Este es un tema muy interesante: en el año 1982- tiempo de dictadura -apareció el clásico libro del profesor Germán D’Elía “El Uruguay Neobatllista”. El prefijo “neo” ya lo usaban los colorados independientes en la década del cuarenta y más tarde, en los años cincuenta, los socialistas también hicieron varias menciones al neobatllismo. En ambos casos la palabra “neobatllismo” tenía connotaciones muy negativas. Pero D’ Elía le dio un giro positivo – más allá de las críticas que formula a la acción de Luis Batlle Berres- reivindicando el auge de las libertades en ese tiempo. D’Elia había sido miembro del Partido Socialista en esa época y obviamente, su mala opinión de entonces estaba matizada. Luis Batlle Berres ya no era un demagogo irresponsable que improvisaba en cuestiones económicas sin respaldo de los técnicos. En su libro surge como un líder democrático genuinamente popular que, acaso, no comprendió los orígenes de la crisis que se abatió sobre el país.

En uno de sus muchos escritos Eleuterio Fernández Huidobro comienza en el instante del partido Uruguay- Hungría, el 30 de junio de 1954, que la pelota de Juan Alberto Schiaffino queda detenida en el barro. Estaban empatando dos a dos y faltaba un minuto para terminar el partido que finalmente – en el alargue- Uruguay terminó perdiendo. Esto tiene un valor simbólico formidable. Acaso, inconscientemente, Fernández Huidobro, observara ese momento futbolístico como el fin inexorable de una época. Uruguay perdía el título de Campeón del Mundo, terminaba la Guerra Corea y comenzaba la crisis.

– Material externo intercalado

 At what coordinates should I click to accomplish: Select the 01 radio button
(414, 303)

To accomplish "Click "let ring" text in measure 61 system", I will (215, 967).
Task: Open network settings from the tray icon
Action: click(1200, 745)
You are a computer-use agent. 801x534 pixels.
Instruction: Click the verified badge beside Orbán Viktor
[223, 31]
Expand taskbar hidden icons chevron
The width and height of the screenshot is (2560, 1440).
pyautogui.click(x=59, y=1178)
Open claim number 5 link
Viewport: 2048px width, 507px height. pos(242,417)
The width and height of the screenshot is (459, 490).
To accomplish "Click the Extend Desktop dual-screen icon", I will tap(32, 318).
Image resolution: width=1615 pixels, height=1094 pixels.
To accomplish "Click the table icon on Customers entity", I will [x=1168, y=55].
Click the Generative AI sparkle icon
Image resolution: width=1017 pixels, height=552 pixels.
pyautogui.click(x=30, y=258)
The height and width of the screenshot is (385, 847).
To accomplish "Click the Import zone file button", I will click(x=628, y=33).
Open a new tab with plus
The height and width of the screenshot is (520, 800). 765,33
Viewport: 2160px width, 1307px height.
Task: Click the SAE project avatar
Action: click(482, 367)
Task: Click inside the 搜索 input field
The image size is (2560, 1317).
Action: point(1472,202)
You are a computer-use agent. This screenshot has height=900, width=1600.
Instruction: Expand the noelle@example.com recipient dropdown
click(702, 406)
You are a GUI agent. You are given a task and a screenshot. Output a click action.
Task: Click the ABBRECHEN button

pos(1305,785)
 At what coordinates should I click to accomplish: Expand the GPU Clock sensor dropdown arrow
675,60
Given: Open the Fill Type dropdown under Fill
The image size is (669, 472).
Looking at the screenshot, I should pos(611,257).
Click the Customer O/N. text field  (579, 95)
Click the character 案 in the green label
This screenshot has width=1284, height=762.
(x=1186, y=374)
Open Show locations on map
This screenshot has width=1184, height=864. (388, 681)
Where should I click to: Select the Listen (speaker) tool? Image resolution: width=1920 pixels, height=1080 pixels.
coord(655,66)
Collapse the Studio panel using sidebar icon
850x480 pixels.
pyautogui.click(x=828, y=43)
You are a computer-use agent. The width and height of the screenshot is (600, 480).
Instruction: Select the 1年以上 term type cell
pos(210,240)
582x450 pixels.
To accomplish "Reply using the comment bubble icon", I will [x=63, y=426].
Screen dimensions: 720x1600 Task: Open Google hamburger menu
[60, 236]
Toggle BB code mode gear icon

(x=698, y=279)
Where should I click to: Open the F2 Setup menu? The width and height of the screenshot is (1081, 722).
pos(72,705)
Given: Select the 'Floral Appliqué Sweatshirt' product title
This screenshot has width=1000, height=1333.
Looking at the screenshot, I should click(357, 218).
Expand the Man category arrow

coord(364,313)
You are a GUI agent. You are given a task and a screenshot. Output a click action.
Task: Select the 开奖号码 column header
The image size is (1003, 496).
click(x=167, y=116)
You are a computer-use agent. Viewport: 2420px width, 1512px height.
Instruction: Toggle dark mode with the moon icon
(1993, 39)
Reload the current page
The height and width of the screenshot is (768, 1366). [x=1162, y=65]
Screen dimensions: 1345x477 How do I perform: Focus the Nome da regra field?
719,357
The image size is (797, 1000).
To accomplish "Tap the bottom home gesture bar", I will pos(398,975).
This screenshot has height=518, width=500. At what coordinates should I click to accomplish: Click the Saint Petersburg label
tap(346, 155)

Hay otro aspecto importante a tener en cuenta. Un tema recurrente en los discursos de Luis Batlle fue su convicción que Uruguay era un país de excepción. Una suerte de “isla” de paz, democracia y bienestar en un mundo convulsionado. Este discurso tenía una base real: los años inmediatos de la posguerra 1946-1950 el grado devastación fue tal que hacía inimaginable una rápida recuperación de Europa. Podían pasar décadas antes de que se lograse. Durante mucho tiempo íbamos a seguir vendiendo carne, cueros y lanas. La prosperidad estaba asegurada.

Los uruguayos de aquellos años podían sentir sincero orgullo de vivir en el país. La gesta de Maracaná simboliza ese optimismo. Pero, ¿esta forma de pensar no refleja, al mismo tiempo, un conservadurismo, un inmovilismo que no permitió una reacción a tiempo ante los cambios que se avecinaron? ¿No estamos ante un espíritu aldeano que se negó a modificar el rumbo?

La narrativa tupamara de la época – no me refiero al “relato oficial” que se elaboró después- buscó desmontar la idea batlleberrista del Uruguay como país de excepción. Para los tupamaros lo que existía era un régimen de dominación de clase con una máscara democrática. La violencia crearía conciencia de esta realidad.

Pero, ¿qué diablos es en definitiva “la realidad”?